As a freshman in 2023 Stegall did not see any playtime. However, for the 2024 season he played in 16 out of 17 games, scoring a goal against Drake on September 2. He would see 369 minutes of playing time.

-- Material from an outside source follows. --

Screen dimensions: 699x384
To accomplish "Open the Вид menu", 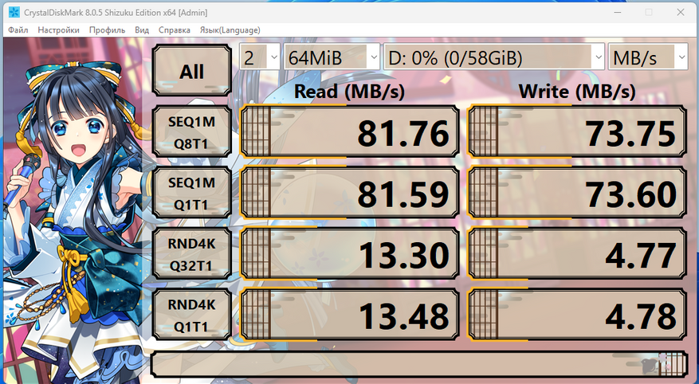I will click(x=142, y=29).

A sophomore aged only 20, Stegall was found unresponsive in his dorm room in Lincoln Park on the morning of June 2, 2025 and was pronounced dead at the scene. It was published by Stegall on the DePaul website in February that he had a history of seizures. An autopsy at the Cook County medical examiner's office was scheduled. On August 8 it was announced on the DePaul Athletics Instagram page that the team would wear #19 patches on all kits for the 2025 season to honor Stegall.

The cause of death was announced on September 3 as a "sudden unexpected death in epilepsy", also known as SUDEP.